This is the mail archive of the
gcc-patches@gcc.gnu.org
mailing list for the GCC project.
Re: automaton based scheduler documentation
- From: Vladimir Makarov <vmakarov at redhat dot com>
- To: Joern Rennecke <joern dot rennecke at superh dot com>
- Cc: gcc-patches at gcc dot gnu dot org
- Date: Wed, 14 Aug 2002 12:36:54 -0400
- Subject: Re: automaton based scheduler documentation
- References: <3D5A809E.62762A93@superh.com>
Joern Rennecke wrote:
>
> I find the documentation a bit hard to read.
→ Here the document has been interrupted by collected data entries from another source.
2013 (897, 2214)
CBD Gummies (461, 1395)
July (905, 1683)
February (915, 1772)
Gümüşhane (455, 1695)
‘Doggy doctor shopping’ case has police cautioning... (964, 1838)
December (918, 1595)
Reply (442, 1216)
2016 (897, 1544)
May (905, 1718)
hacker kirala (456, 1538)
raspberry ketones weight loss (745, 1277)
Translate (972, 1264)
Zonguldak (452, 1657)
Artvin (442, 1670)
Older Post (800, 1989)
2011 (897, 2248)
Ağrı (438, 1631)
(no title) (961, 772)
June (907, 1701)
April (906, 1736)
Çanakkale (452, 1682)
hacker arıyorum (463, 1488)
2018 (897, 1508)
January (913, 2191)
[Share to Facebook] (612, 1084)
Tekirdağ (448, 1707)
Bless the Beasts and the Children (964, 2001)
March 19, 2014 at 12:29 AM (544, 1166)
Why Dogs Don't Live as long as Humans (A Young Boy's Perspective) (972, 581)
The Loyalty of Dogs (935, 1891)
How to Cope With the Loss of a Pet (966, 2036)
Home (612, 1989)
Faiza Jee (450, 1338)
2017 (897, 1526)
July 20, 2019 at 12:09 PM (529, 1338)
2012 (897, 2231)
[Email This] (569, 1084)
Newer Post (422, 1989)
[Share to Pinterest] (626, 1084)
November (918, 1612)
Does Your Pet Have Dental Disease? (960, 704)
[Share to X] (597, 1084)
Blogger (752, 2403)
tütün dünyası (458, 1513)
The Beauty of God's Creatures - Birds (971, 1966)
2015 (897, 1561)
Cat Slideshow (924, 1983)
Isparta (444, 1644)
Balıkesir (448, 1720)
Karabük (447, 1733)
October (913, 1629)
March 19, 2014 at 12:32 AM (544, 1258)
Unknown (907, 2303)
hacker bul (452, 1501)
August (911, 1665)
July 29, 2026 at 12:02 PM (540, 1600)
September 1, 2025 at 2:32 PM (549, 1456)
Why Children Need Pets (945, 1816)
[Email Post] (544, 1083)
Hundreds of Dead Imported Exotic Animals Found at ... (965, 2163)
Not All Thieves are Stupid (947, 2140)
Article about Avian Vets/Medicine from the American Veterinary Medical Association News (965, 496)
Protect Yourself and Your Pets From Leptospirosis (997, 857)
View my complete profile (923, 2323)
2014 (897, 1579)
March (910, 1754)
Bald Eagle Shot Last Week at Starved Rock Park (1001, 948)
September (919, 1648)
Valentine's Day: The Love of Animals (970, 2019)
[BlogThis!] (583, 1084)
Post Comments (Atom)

Does the
> appended patch retain the meaning you want to convey?
>
> --
> --------------------------
> SuperH
> 2430 Aztec West / Almondsbury / BRISTOL / BS32 4AQ
> T:+44 1454 462330
>
> ------------------------------------------------------------------------
> Index: md.texi
> ===================================================================
> RCS file: /cvs/gcc/gcc/gcc/doc/md.texi,v
> retrieving revision 1.46
> diff -p -u -r1.46 md.texi
> --- md.texi 3 Aug 2002 23:21:31 -0000 1.46
> +++ md.texi 14 Aug 2002 16:09:01 -0000
> @@ -5246,12 +5246,12 @@ branch is true, we might represent this
> @cindex RISC
> @cindex VLIW
>
> -To achieve better productivity most modern processors
> +To achieve better performance most modern processors
> (super-pipelined, superscalar @acronym{RISC}, and @acronym{VLIW}
> processors) have many @dfn{functional units} on which several
> instructions can be executed simultaneously. An instruction starts
> execution if its issue conditions are satisfied. If not, the
> -instruction is interlocked until its conditions are satisfied. Such
> +instruction is stalled until its conditions are satisfied. Such
> @dfn{interlock (pipeline) delay} causes interruption of the fetching
> of successor instructions (or demands nop instructions, e.g. for some
> MIPS processors).
> @@ -5274,24 +5274,24 @@ of delay into account is complex especia
> processors.
>
> The task of exploiting more processor parallelism is solved by an
> -instruction scheduler. For better solution of this problem, the
> +instruction scheduler. For a better solution of this problem, the
> instruction scheduler has to have an adequate description of the
> processor parallelism (or @dfn{pipeline description}). Currently GCC
> has two ways to describe processor parallelism. The first one is old
> -and originated from instruction scheduler written by Michael Tiemann
> +and originated from the instruction scheduler written by Michael Tiemann
> and described in the first subsequent section. The second one was
> -created later. It is based on description of functional unit
> +created later. It is based on a description of functional unit
> reservations by processor instructions with the aid of @dfn{regular
> expressions}. This is so called @dfn{automaton based description}.
>
> -Gcc instruction scheduler uses a @dfn{pipeline hazard recognizer} to
> +The GCC instruction scheduler uses a @dfn{pipeline hazard recognizer} to
> figure out the possibility of the instruction issue by the processor
> -on given simulated processor cycle. The pipeline hazard recognizer is
> -a code generated from the processor pipeline description. The
> +on a given simulated processor cycle. The pipeline hazard recognizer is
> +automatically generated from the processor pipeline description. The
> pipeline hazard recognizer generated from the automaton based
> -description is more sophisticated and based on deterministic finite
> +description is more sophisticated and based on a deterministic finite
> state automaton (@acronym{DFA}) and therefore faster than one
> -generated from the old description. Also its speed is not depended on
> +generated from the old description. Also its speed is not dependent on
> processor complexity. The instruction issue is possible if there is
> a transition from one automaton state to another one.
>
> @@ -5450,7 +5450,7 @@ in the machine description file is not i
> The following optional construction describes names of automata
> generated and used for the pipeline hazards recognition. Sometimes
> the generated finite state automaton used by the pipeline hazard
> -recognizer is large. If we use more one automaton and bind functional
> +recognizer is large. If we use more than one automaton and bind functional
> units to the automata, the summary size of the automata usually is
> less than the size of the single automaton. If there is no one such
> construction, only one finite state automaton is generated.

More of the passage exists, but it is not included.